The new Xeon “Westmere” 5600 series, has arrived. Basically an improved 32nm version of the impressive Xeon 5500 series “Nehalem” CPU. The new Xeon won’t make a big splash like the Xeon 5500 series did back in March 2009. But who cares? Each core in the Xeon 5600 is a bit faster than the already excellent performing older brother, and you get an extra bonus. You choose: in the same power envelope you get two extra cores or  5-10% higher clockspeed. Or if you keep the number of cores and clockspeed constant, you can get lower power consumption. The most thrifty quadcore Xeon is now specced at a 40W TDP instead of 60W. 

westmeredie.png
The Westmere Die: an enlarged Nehalem. Trivia: Notice the unused space on the top left

Intel promises up to 40% better performance or up to 30% lower power. The Xeon 5600 can use the same servers and motherboards at the Xeon 5500 after a BIOS update, making the latter almost redundant. Promising, but nothing beats some robust independent benchmarking to check the claims.

So we plugged the Westmere EP CPUs in our ASUS server and started to work on a new Server CPU comparison. Only one real problem: our two Xeon X5670 together are good for 12 cores and 24 simultaneous threads. Few applications can cope with that, so we shifted our focus even more towards virtualization. We added Hyper-V to our benchmark suite, hopefully an answer to the suggestion that we should concentrate on other virtualization platforms than VMware. For those of you looking for Opensource benchmarks, we will follow up with those in April.

Platform Improvements

Westmere is more than just a die shrunk Nehalem. In this review we're taking a look at the Xeon X5670 2.93 GHz, the successor to the 2.93GHz Xeon X5570.

wmfull.png

The most obvious improvement is that the X5670 comes with six instead of four cores, and a 12MB L3 cache instead of an 8MB cache. But there are quite a few more subtle tweaks under the hood:

  • Virtualization : VMexit latency reductions
  • Power management: An “uncore” power gate and support for low power DDR-3
  • TLB improvements: Address Space IDs (ASID) and 1 GB pages
  • Yet another addition to the already incredible crowded x86 ISA (AES_NI).

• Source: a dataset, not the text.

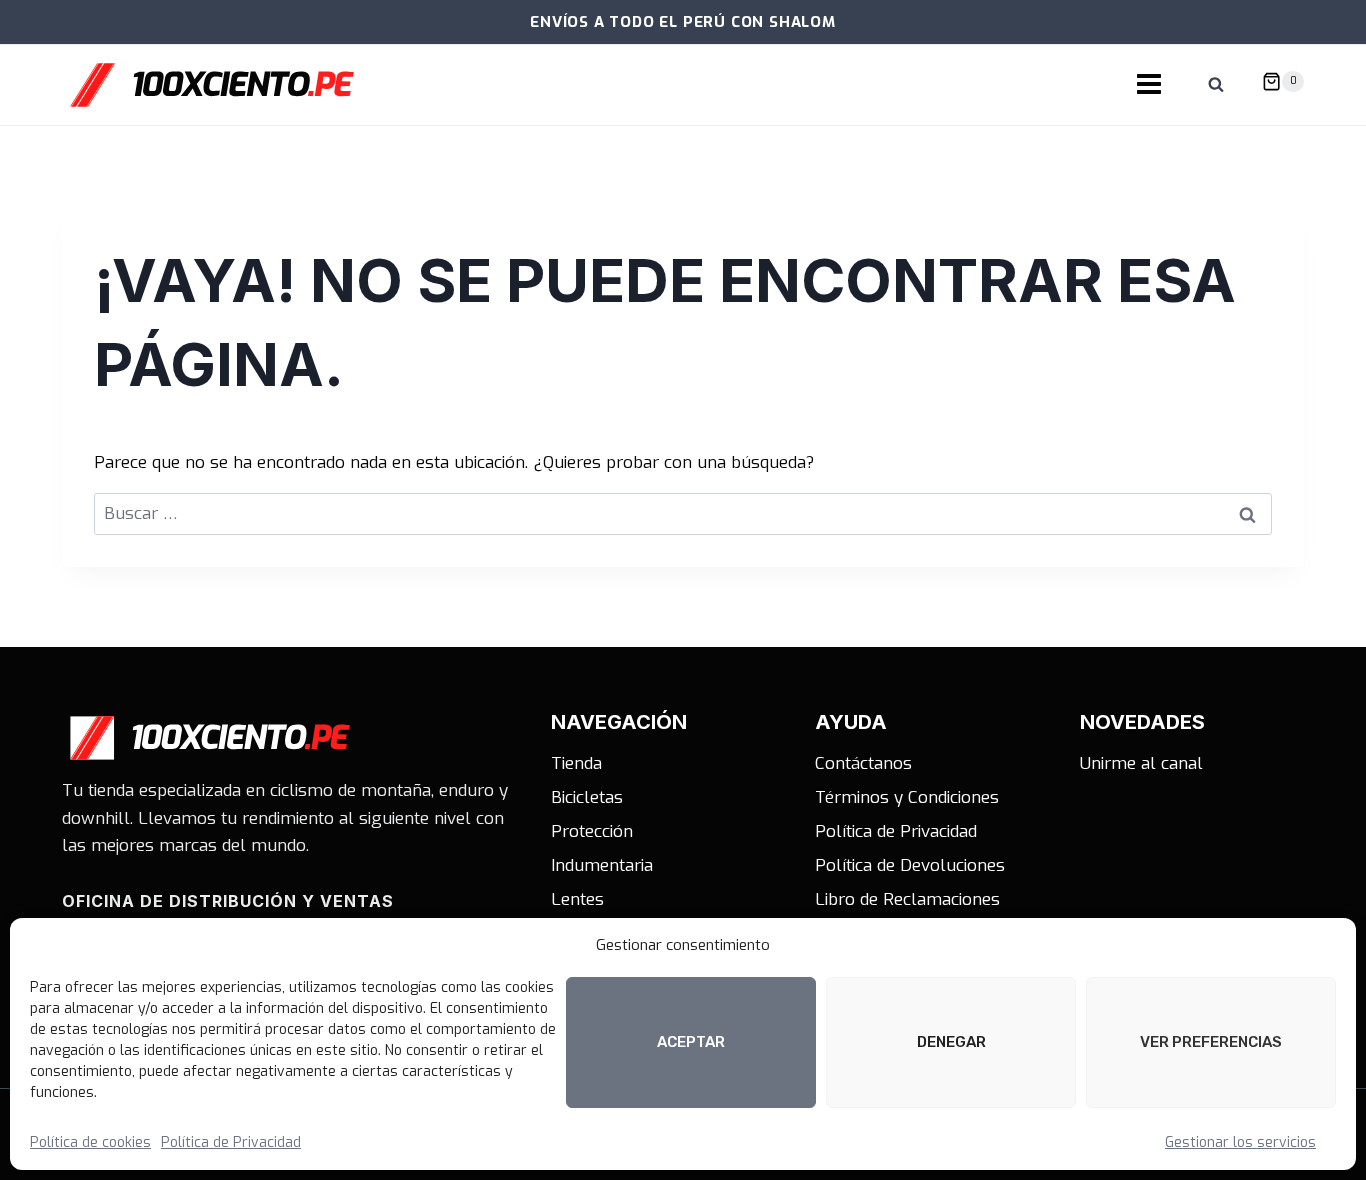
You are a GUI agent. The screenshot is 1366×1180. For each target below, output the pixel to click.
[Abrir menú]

Just a few years ago,  many ESX based servers used binary translation to virtualize their VMs. Binary translation used clever techniques to avoid transitions to the hypervisor. In the case of the Pentium 4 Xeons, using software instead of hardware virtualization was even a best practice.  As we explained earlier in “Hardware virtualization: the nuts and bolts”, hardware virtualization can be faster than software virtualization so long as VM to hypervisor transitions happen quickly. The new Xeon 5600 Westmere does this about 12% faster than Nehalem.

 

vmexit_wm.png

Pretty impressive,  if you consider that this makes Westmere switch between hypervisor and VM twice as fast as the “Xeon 5400” series (based on the Penryn architecture), which itself was fast. As the share of the VM-hypervisor-VM in hypervisor overhead gets lower, we don’t expect to see huge gains though. Hypervisor overhead is probably already dominated by other factors such as emulating I/O operations.

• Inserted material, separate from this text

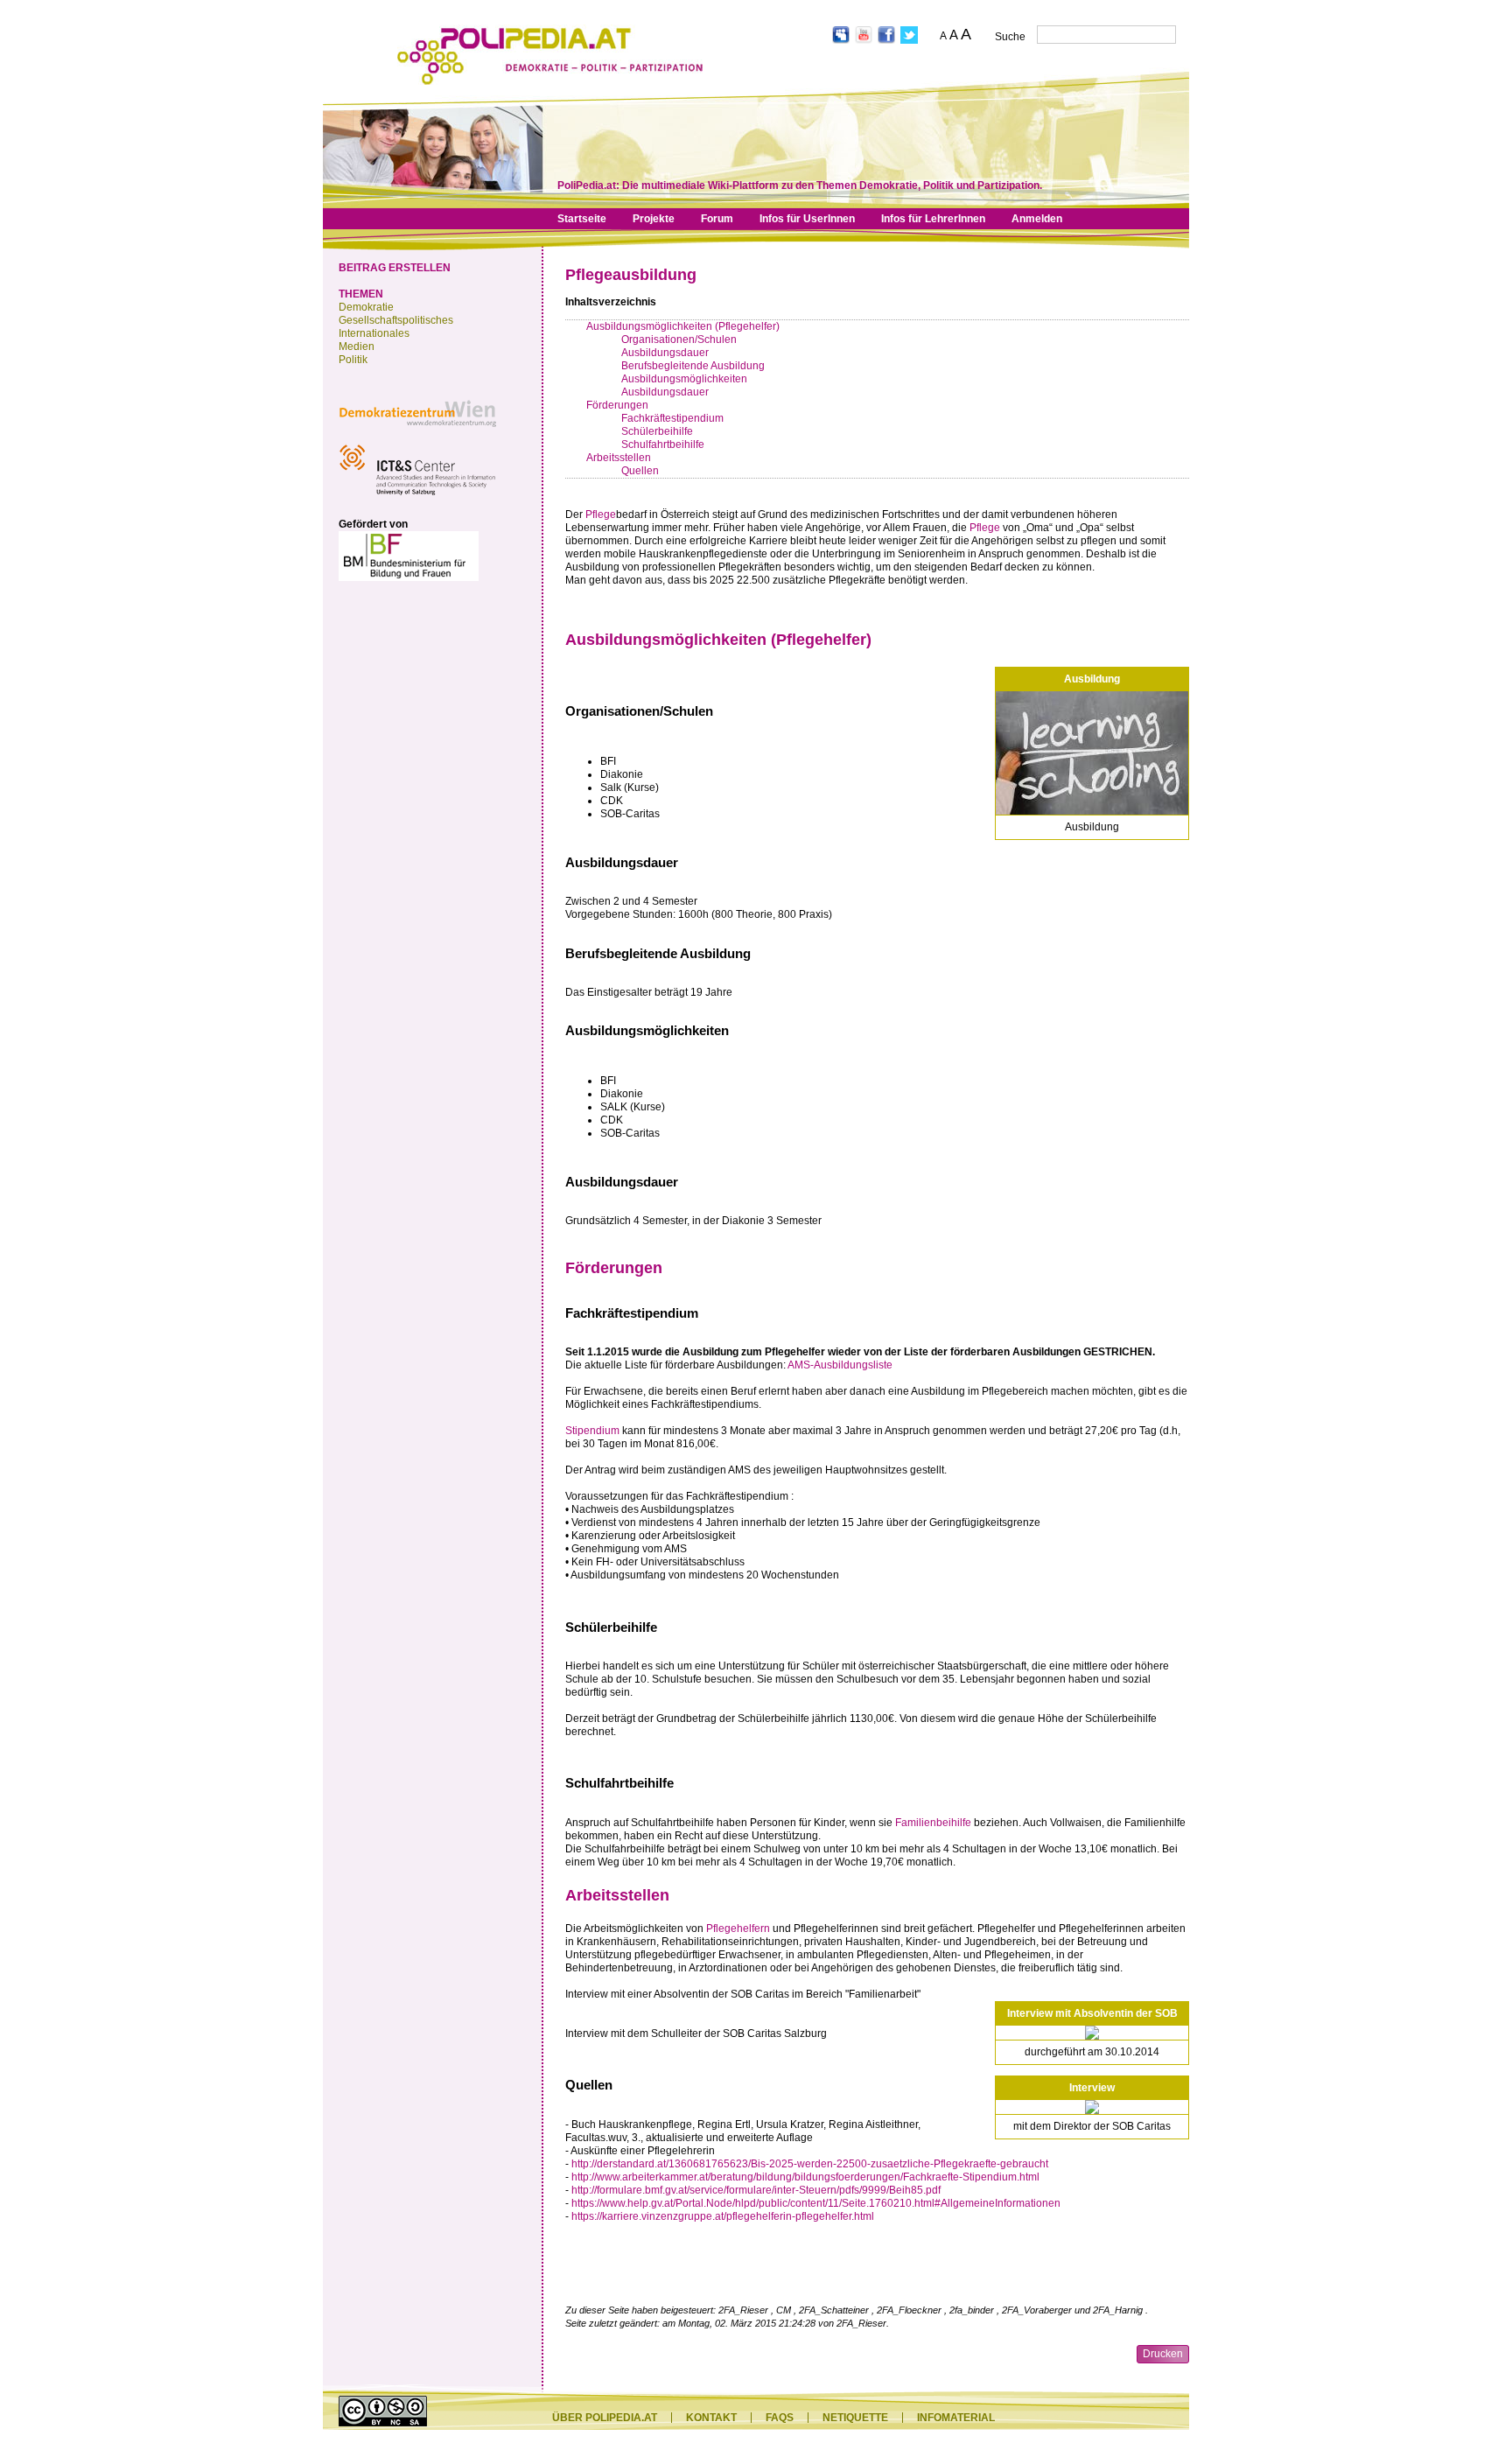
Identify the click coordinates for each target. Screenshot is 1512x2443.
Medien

The Xeon 3400 “Lynnfield” was the first to get an un-core power gate (primarily the L3 cache). An un-core power gate will reduce the leakage power to a minimum if the whole CPU is in a deep sleep state. In typical server conditions, we don’t think this will happen often. Shutting down the un-core means after all that all your cores (even those at the other CPU) should be sleeping too. If only one core is even the slightest bit active, the L3-cache and memory controller must be working. For your information, we discussed server power management, including power gating in detail here.

The fact that Westmere's memory controller supports low power DDR3 might have a much larger impact on the your server’s power consumption. In a server with 32GB or more memory, it is not uncommon for the RAM power consumption to be about quarter of the total server power consumption. Moving to 40nm low power DDR3 drops DRAM voltage from 1.5V to 1.35V, which can make a big impact on that quarter of server power.

Samsung_lowpowerddr3.png

According to Samsung, 48 GB of 40nm low power DDR3 1066 should use on average about 28W (an average of 16 hour idle and 8 hours of load). This compares favorably with the 66W for the early 60nm DDR3 and the currently popular 50nm based DRAM which should consume about 50W. So in a typical server configuration, you could save – roughly estimated – 22W or about 10% of the total server power consumption.

AMD has more than once confirmed that they would not use DDR3 before low power DDR3 was available. So we expect this low power DDR3 to be quite popular.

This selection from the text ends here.